▶ _THE PROBLEM_
Output each entry below as it stands, leaving out every picture.
(DATA PROVIDED Opens)
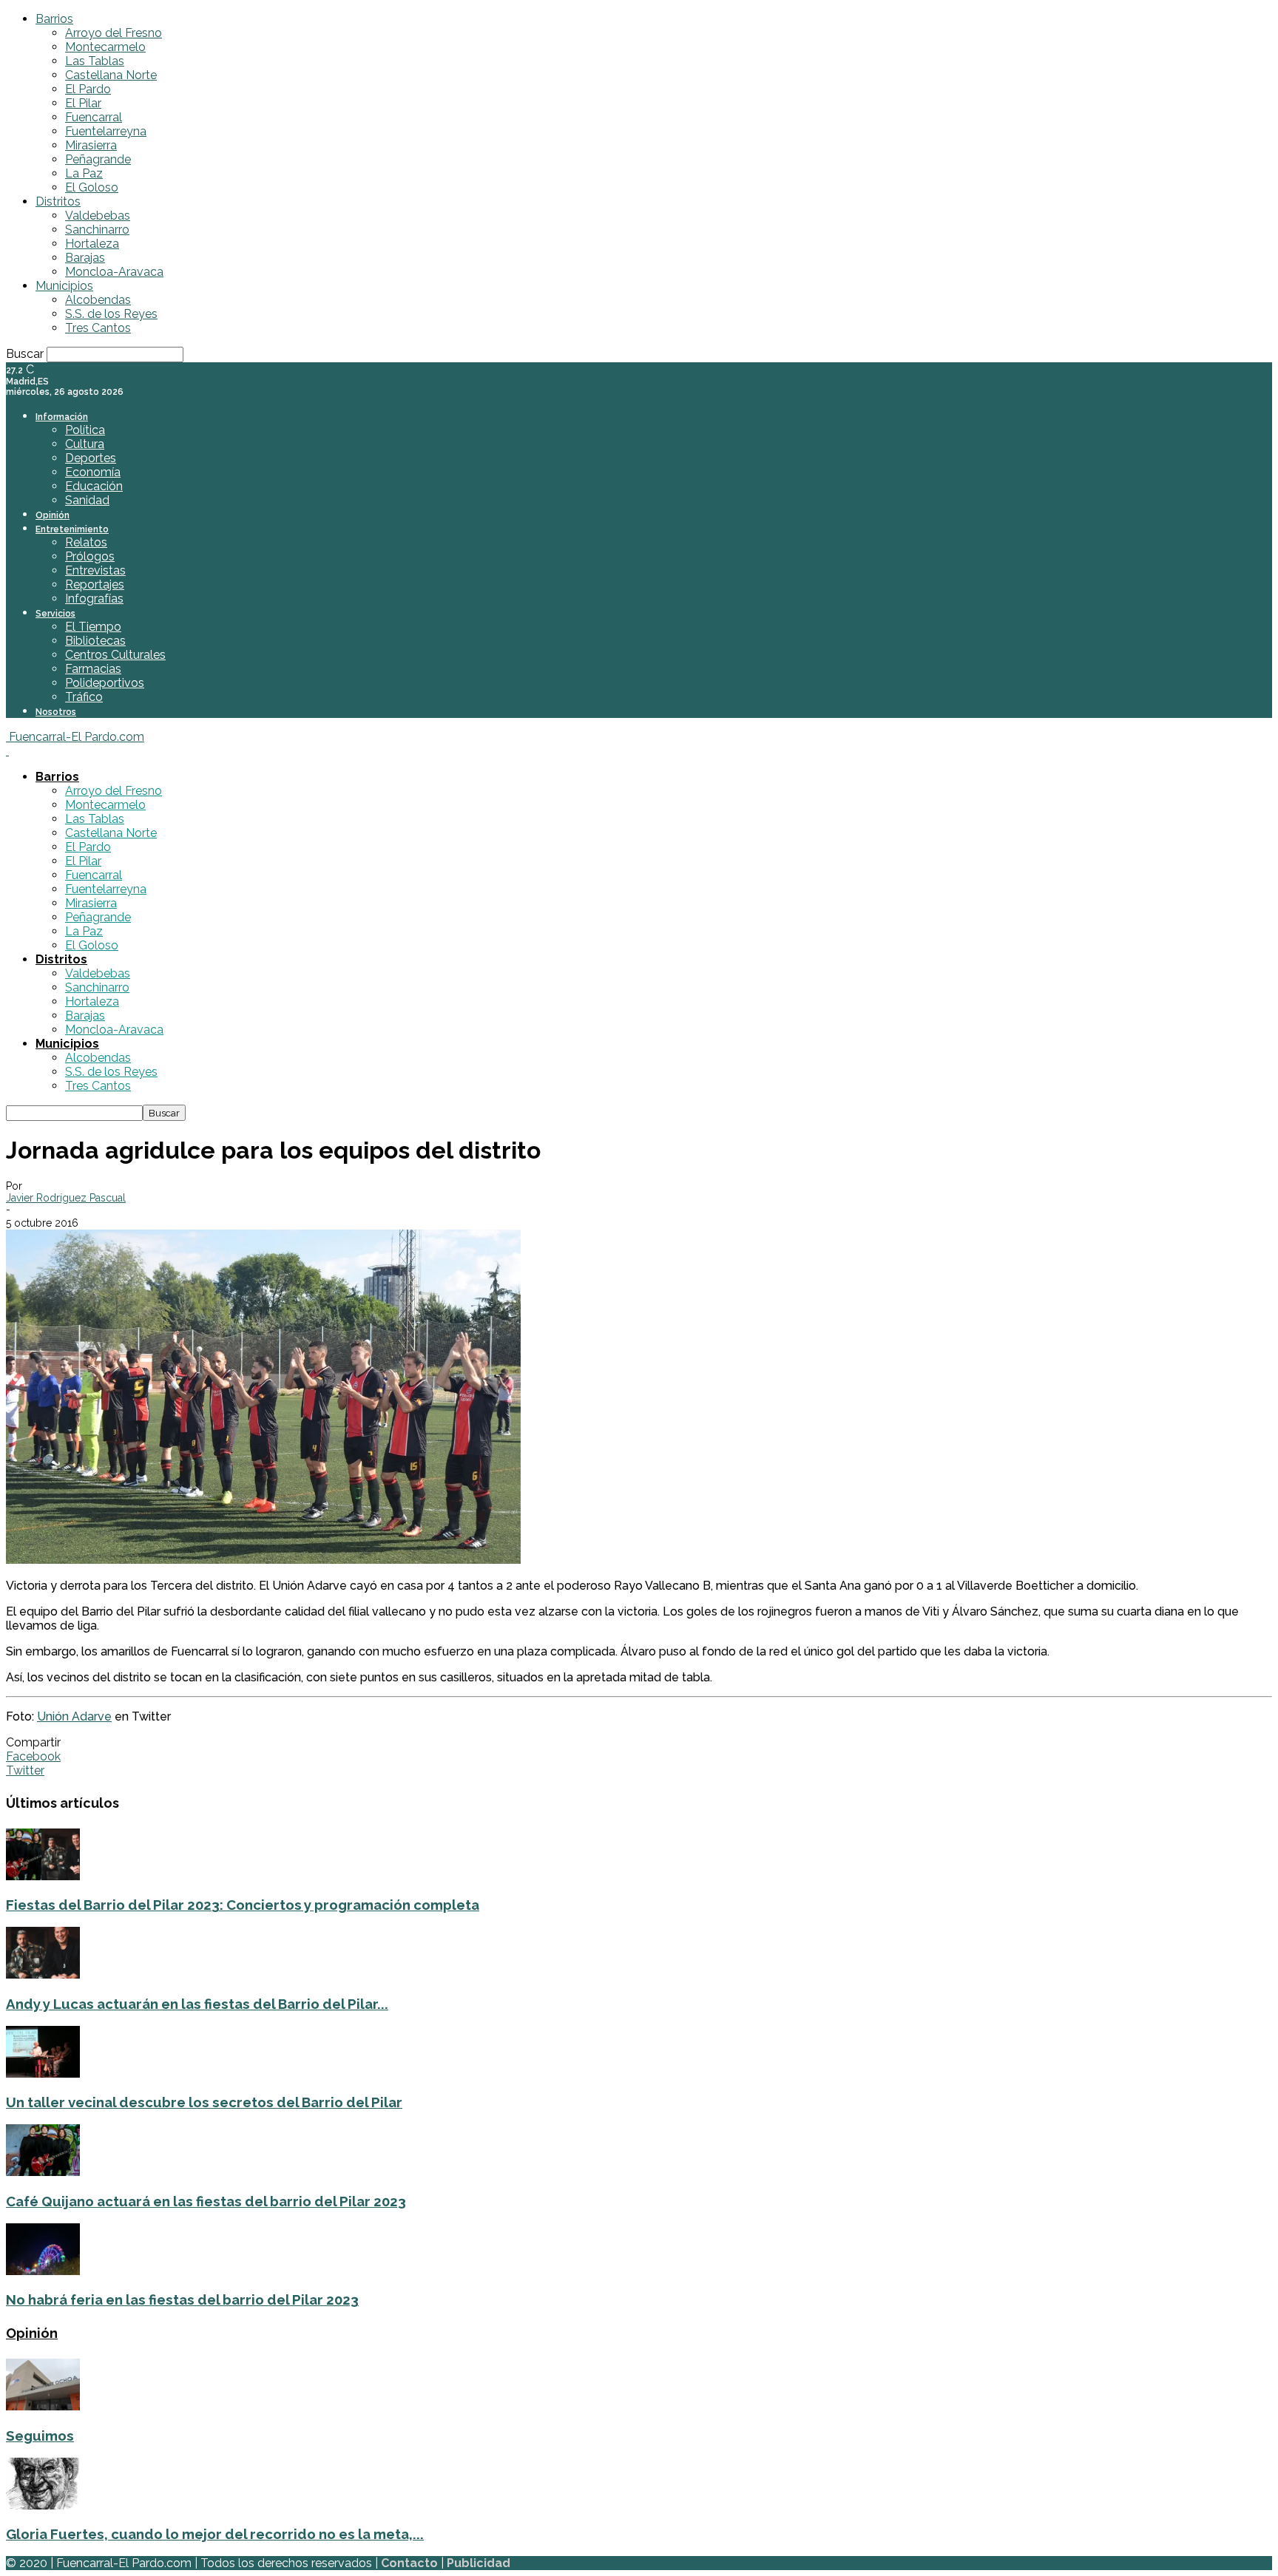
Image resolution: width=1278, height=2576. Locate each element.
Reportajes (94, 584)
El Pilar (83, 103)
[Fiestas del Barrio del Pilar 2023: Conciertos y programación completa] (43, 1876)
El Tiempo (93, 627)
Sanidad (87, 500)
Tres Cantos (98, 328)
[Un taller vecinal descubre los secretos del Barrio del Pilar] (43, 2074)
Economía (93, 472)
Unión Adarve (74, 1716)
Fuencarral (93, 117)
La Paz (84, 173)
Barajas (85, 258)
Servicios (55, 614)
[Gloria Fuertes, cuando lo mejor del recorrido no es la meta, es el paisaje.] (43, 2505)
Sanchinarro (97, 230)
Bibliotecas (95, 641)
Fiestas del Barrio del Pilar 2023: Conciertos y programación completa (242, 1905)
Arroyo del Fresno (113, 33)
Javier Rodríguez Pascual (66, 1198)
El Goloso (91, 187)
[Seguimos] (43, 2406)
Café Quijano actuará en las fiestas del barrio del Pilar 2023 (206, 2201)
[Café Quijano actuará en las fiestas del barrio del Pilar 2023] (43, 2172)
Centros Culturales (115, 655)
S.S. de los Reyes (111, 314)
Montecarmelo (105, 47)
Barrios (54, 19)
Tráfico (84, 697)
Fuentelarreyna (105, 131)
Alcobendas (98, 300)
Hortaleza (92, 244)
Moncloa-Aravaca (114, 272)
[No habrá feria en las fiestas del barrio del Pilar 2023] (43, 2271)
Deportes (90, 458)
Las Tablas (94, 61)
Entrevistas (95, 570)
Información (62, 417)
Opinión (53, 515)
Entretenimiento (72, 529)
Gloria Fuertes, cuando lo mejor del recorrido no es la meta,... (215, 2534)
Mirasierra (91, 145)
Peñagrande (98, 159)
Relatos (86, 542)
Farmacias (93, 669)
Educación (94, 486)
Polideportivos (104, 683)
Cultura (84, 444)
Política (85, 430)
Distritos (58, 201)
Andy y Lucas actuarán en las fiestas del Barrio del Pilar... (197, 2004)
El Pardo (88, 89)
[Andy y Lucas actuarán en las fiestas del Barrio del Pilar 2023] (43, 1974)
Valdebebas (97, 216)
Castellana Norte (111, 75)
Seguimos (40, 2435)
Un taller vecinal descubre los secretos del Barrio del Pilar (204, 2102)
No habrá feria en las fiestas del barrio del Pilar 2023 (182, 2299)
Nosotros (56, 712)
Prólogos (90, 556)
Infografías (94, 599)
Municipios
(DATA PROVIDED Closes)
▶ _RESPONSE BELOW_
Image resolution: width=1278, height=2576. Locate each element.
Reportajes (94, 584)
El Pilar (83, 103)
[Fiestas del Barrio del Pilar 2023: Conciertos y programación completa] (43, 1876)
El Tiempo (93, 627)
Sanidad (87, 500)
Tres Cantos (98, 328)
[Un taller vecinal descubre los secretos del Barrio del Pilar] (43, 2074)
Economía (93, 472)
Unión Adarve (74, 1716)
Fuencarral (93, 117)
La Paz (84, 173)
Barajas (85, 258)
Servicios (55, 614)
[Gloria Fuertes, cuando lo mejor del recorrido no es la meta, es el paisaje.] (43, 2505)
Sanchinarro (97, 230)
Bibliotecas (95, 641)
Fiestas del Barrio del Pilar 2023: Conciertos y programación completa (242, 1905)
Arroyo del Fresno (113, 33)
Javier Rodríguez Pascual (66, 1198)
El Goloso (91, 187)
[Seguimos] (43, 2406)
Café Quijano actuará en las fiestas del barrio del Pilar 2023 (206, 2201)
[Café Quijano actuará en las fiestas del barrio del Pilar 2023] (43, 2172)
Centros Culturales (115, 655)
S.S. de los Reyes (111, 314)
Montecarmelo (105, 47)
Barrios (54, 19)
Tráfico (84, 697)
Fuentelarreyna (105, 131)
Alcobendas (98, 300)
Hortaleza (92, 244)
Moncloa-Aravaca (114, 272)
[No habrá feria en las fiestas del barrio del Pilar 2023] (43, 2271)
Deportes (90, 458)
Las Tablas (94, 61)
Entrevistas (95, 570)
Información (62, 417)
Opinión (53, 515)
Entretenimiento (72, 529)
Gloria Fuertes, cuando lo mejor del recorrido no es la meta,... (215, 2534)
Mirasierra (91, 145)
Peñagrande (98, 159)
Relatos (86, 542)
Farmacias (93, 669)
Educación (94, 486)
Polideportivos (104, 683)
Cultura (84, 444)
Política (85, 430)
Distritos (58, 201)
Andy y Lucas actuarán en las fiestas del Barrio del Pilar... (197, 2004)
El Pardo (88, 89)
[Andy y Lucas actuarán en las fiestas del Barrio del Pilar 2023] (43, 1974)
Valdebebas (97, 216)
Castellana Norte (111, 75)
Seguimos (40, 2435)
Un taller vecinal descubre los secretos del Barrio del Pilar (204, 2102)
No habrá feria en las fiestas del barrio del Pilar 2023 (182, 2299)
Nosotros (56, 712)
Prólogos (90, 556)
Infografías (94, 599)
Municipios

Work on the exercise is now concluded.